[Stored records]
◇ ◇ ◇

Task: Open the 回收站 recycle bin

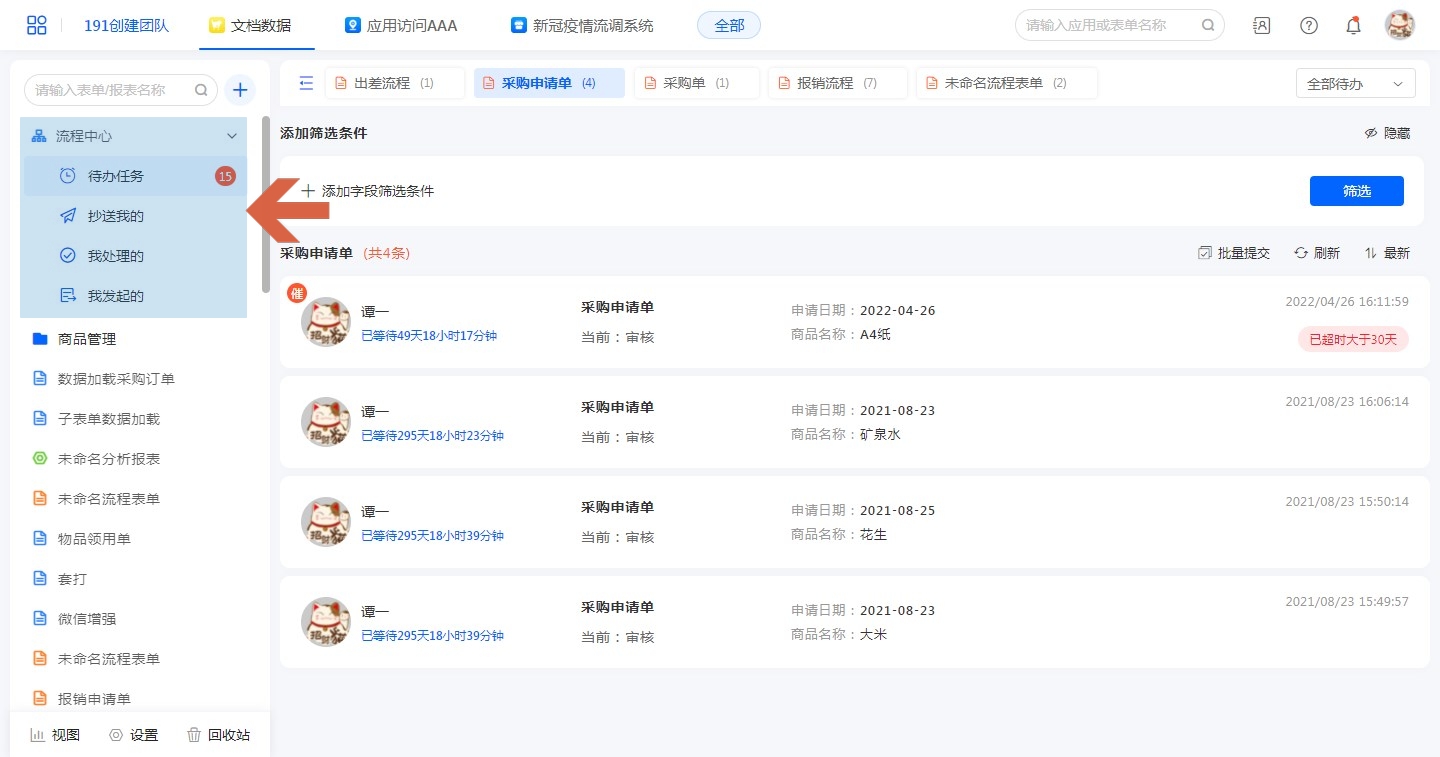Action: tap(218, 735)
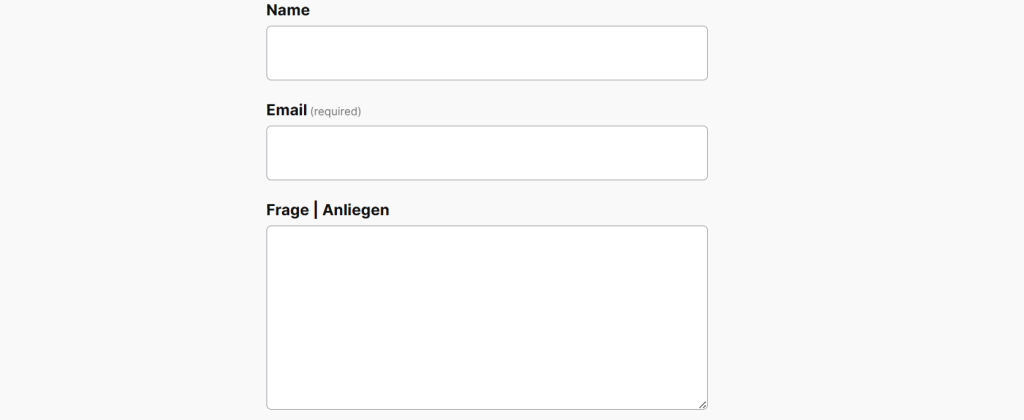Screen dimensions: 1024x420
Task: Activate the large message text area
Action: (486, 317)
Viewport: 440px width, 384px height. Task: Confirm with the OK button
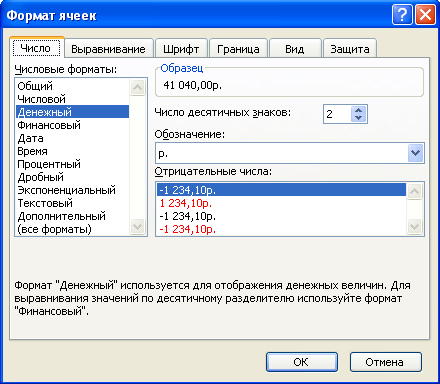[x=301, y=362]
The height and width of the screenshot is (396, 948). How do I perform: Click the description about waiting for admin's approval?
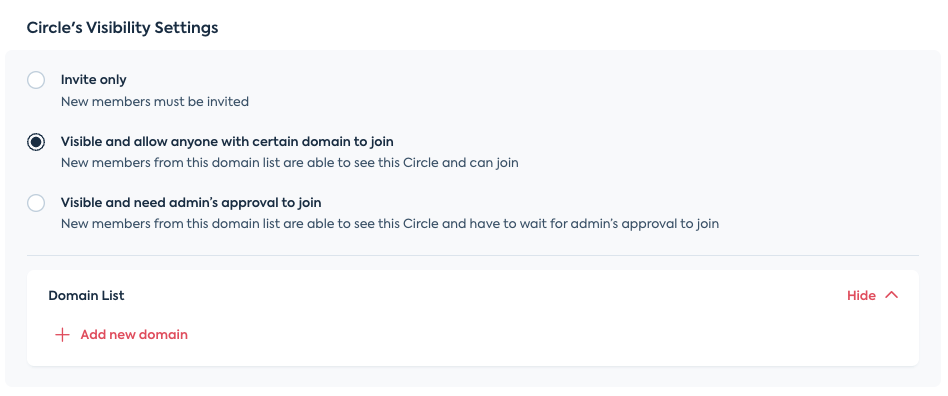coord(390,224)
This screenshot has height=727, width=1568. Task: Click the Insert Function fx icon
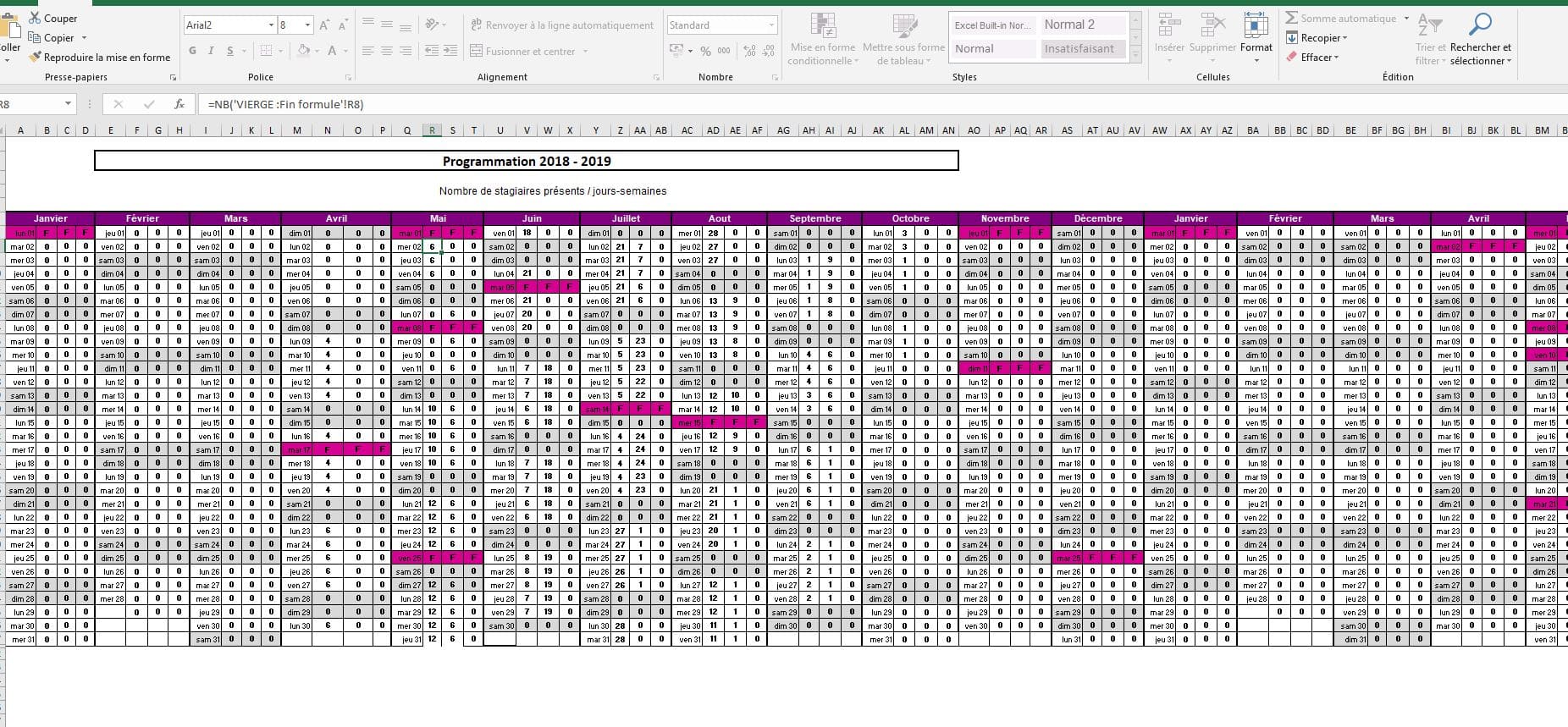point(179,104)
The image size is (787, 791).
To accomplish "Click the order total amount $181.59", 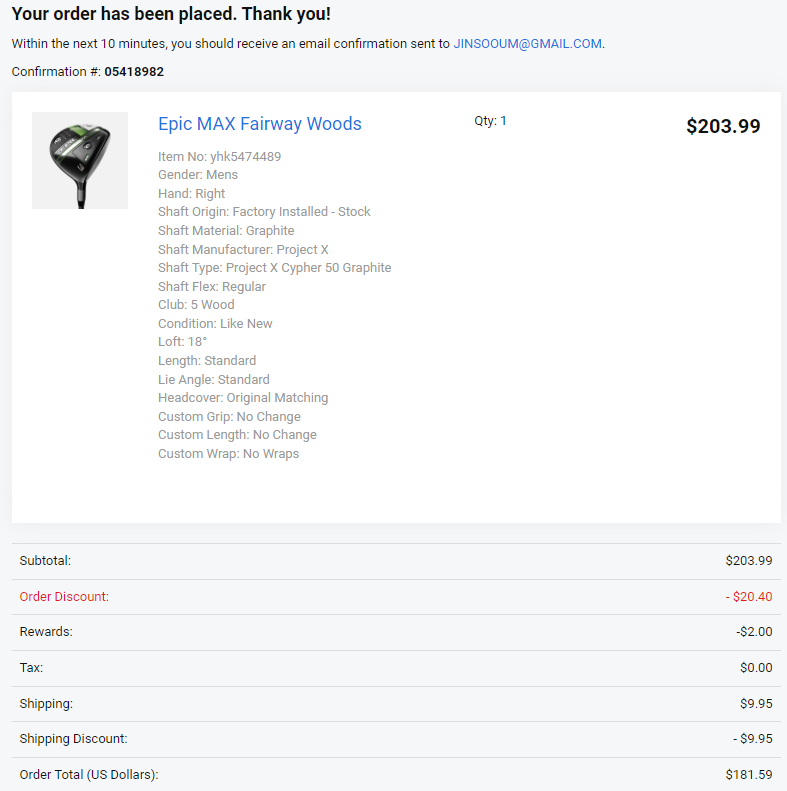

◇ ◇ ◇

■ **Problem requirements**
Once the pictures are set aside, give every line above again without alteration.

■ **Answer space**
Task: Open the 回收站 recycle bin

Action: tap(218, 735)
Screen dimensions: 1024x420
Task: Activate the large message text area
Action: (486, 317)
Viewport: 440px width, 384px height. Task: Confirm with the OK button
[x=301, y=362]
The height and width of the screenshot is (396, 948). How do I perform: Click the description about waiting for admin's approval?
coord(390,224)
This screenshot has height=727, width=1568. Task: Click the Insert Function fx icon
point(179,104)
The image size is (787, 791).
To accomplish "Click the order total amount $181.59", 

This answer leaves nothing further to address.